About this exercise –
From the line with "At what coordinates should I click to accomplish: Remove" to the line with "The image size", retype every line exactly, including those two, and leave out the rest of the data below.

Input –
----

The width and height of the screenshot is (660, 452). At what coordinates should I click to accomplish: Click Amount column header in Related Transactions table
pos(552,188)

----

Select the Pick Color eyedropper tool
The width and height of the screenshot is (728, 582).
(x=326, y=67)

----

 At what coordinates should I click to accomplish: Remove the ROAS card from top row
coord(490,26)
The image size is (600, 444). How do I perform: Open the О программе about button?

----

Exercise answer –
 At what coordinates should I click to accomplish: Remove the ROAS card from top row
coord(490,26)
The image size is (600, 444). How do I perform: Open the О программе about button?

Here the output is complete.